[Opening Raw data section]

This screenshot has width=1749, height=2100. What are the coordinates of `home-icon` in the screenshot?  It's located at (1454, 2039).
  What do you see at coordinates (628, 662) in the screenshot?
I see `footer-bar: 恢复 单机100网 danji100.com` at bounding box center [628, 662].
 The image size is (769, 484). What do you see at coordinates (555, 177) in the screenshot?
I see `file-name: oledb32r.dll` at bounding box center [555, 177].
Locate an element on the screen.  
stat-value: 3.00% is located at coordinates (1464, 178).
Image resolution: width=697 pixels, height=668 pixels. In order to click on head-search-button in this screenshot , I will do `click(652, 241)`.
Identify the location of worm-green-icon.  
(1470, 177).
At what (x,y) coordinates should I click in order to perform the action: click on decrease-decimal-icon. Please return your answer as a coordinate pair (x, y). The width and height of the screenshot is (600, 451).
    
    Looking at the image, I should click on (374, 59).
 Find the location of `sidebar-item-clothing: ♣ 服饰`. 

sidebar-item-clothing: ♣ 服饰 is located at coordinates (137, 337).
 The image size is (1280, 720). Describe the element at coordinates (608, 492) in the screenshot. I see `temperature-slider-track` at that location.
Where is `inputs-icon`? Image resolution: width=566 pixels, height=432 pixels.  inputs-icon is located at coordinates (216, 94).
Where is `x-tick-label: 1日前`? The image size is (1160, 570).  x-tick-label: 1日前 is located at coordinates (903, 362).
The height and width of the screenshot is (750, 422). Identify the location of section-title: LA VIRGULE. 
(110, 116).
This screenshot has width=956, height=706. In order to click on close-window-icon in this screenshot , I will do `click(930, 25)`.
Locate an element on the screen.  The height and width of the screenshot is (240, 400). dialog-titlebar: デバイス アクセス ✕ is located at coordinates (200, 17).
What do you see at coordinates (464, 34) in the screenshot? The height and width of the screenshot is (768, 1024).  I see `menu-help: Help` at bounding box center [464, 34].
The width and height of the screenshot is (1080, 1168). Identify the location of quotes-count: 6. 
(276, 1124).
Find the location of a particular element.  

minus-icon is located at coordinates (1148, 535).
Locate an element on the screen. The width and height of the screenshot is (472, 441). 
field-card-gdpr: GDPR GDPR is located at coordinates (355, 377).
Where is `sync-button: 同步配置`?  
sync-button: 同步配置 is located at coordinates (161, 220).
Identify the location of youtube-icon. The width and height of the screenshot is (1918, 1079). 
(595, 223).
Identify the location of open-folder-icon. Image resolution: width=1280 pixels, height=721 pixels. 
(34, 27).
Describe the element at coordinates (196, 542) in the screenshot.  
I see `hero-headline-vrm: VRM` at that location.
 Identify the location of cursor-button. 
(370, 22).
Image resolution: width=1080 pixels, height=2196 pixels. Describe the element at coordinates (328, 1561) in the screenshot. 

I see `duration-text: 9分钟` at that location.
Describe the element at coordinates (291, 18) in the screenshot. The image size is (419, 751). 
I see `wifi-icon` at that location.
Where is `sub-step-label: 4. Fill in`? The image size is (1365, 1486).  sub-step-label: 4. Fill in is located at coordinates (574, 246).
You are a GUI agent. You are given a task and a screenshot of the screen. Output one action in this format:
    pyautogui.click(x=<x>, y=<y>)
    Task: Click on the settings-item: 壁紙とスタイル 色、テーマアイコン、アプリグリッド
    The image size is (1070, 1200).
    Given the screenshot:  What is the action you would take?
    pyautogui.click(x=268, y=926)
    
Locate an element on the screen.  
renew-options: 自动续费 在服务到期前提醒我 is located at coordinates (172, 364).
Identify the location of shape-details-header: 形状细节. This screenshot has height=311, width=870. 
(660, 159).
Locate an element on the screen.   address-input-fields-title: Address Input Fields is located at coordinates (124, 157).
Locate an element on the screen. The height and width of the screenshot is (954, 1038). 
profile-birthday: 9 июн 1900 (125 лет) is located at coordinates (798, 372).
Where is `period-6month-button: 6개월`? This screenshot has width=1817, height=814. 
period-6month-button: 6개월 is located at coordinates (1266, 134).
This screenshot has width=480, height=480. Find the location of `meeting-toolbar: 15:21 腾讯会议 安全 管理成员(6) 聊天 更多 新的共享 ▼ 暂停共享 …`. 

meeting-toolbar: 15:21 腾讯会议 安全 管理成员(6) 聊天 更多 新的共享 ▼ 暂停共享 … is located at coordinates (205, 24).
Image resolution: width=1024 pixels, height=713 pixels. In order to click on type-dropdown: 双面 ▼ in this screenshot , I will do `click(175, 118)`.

[Closing Raw data section]

Work instruction: Reproduce every line of the material above word for word.

Written response:
This screenshot has width=1749, height=2100. What are the coordinates of `home-icon` in the screenshot?  It's located at (1454, 2039).
  What do you see at coordinates (628, 662) in the screenshot?
I see `footer-bar: 恢复 单机100网 danji100.com` at bounding box center [628, 662].
 The image size is (769, 484). What do you see at coordinates (555, 177) in the screenshot?
I see `file-name: oledb32r.dll` at bounding box center [555, 177].
Locate an element on the screen.  
stat-value: 3.00% is located at coordinates (1464, 178).
Image resolution: width=697 pixels, height=668 pixels. In order to click on head-search-button in this screenshot , I will do `click(652, 241)`.
Identify the location of worm-green-icon.  
(1470, 177).
At what (x,y) coordinates should I click in order to perform the action: click on decrease-decimal-icon. Please return your answer as a coordinate pair (x, y). The width and height of the screenshot is (600, 451).
    
    Looking at the image, I should click on (374, 59).
 Find the location of `sidebar-item-clothing: ♣ 服饰`. 

sidebar-item-clothing: ♣ 服饰 is located at coordinates (137, 337).
 The image size is (1280, 720). Describe the element at coordinates (608, 492) in the screenshot. I see `temperature-slider-track` at that location.
Where is `inputs-icon`? Image resolution: width=566 pixels, height=432 pixels.  inputs-icon is located at coordinates (216, 94).
Where is `x-tick-label: 1日前`? The image size is (1160, 570).  x-tick-label: 1日前 is located at coordinates (903, 362).
The height and width of the screenshot is (750, 422). Identify the location of section-title: LA VIRGULE. 
(110, 116).
This screenshot has width=956, height=706. In order to click on close-window-icon in this screenshot , I will do `click(930, 25)`.
Locate an element on the screen.  The height and width of the screenshot is (240, 400). dialog-titlebar: デバイス アクセス ✕ is located at coordinates (200, 17).
What do you see at coordinates (464, 34) in the screenshot? The height and width of the screenshot is (768, 1024).  I see `menu-help: Help` at bounding box center [464, 34].
The width and height of the screenshot is (1080, 1168). Identify the location of quotes-count: 6. 
(276, 1124).
Find the location of a particular element.  

minus-icon is located at coordinates (1148, 535).
Locate an element on the screen. The width and height of the screenshot is (472, 441). 
field-card-gdpr: GDPR GDPR is located at coordinates (355, 377).
Where is `sync-button: 同步配置`?  
sync-button: 同步配置 is located at coordinates (161, 220).
Identify the location of youtube-icon. The width and height of the screenshot is (1918, 1079). 
(595, 223).
Identify the location of open-folder-icon. Image resolution: width=1280 pixels, height=721 pixels. 
(34, 27).
Describe the element at coordinates (196, 542) in the screenshot.  
I see `hero-headline-vrm: VRM` at that location.
 Identify the location of cursor-button. 
(370, 22).
Image resolution: width=1080 pixels, height=2196 pixels. Describe the element at coordinates (328, 1561) in the screenshot. 

I see `duration-text: 9分钟` at that location.
Describe the element at coordinates (291, 18) in the screenshot. The image size is (419, 751). 
I see `wifi-icon` at that location.
Where is `sub-step-label: 4. Fill in`? The image size is (1365, 1486).  sub-step-label: 4. Fill in is located at coordinates (574, 246).
You are a GUI agent. You are given a task and a screenshot of the screen. Output one action in this format:
    pyautogui.click(x=<x>, y=<y>)
    Task: Click on the settings-item: 壁紙とスタイル 色、テーマアイコン、アプリグリッド
    The image size is (1070, 1200).
    Given the screenshot:  What is the action you would take?
    pyautogui.click(x=268, y=926)
    
Locate an element on the screen.  
renew-options: 自动续费 在服务到期前提醒我 is located at coordinates (172, 364).
Identify the location of shape-details-header: 形状细节. This screenshot has height=311, width=870. 
(660, 159).
Locate an element on the screen.   address-input-fields-title: Address Input Fields is located at coordinates (124, 157).
Locate an element on the screen. The height and width of the screenshot is (954, 1038). 
profile-birthday: 9 июн 1900 (125 лет) is located at coordinates (798, 372).
Where is `period-6month-button: 6개월`? This screenshot has width=1817, height=814. 
period-6month-button: 6개월 is located at coordinates (1266, 134).
This screenshot has width=480, height=480. Find the location of `meeting-toolbar: 15:21 腾讯会议 安全 管理成员(6) 聊天 更多 新的共享 ▼ 暂停共享 …`. 

meeting-toolbar: 15:21 腾讯会议 安全 管理成员(6) 聊天 更多 新的共享 ▼ 暂停共享 … is located at coordinates (205, 24).
Image resolution: width=1024 pixels, height=713 pixels. In order to click on type-dropdown: 双面 ▼ in this screenshot , I will do `click(175, 118)`.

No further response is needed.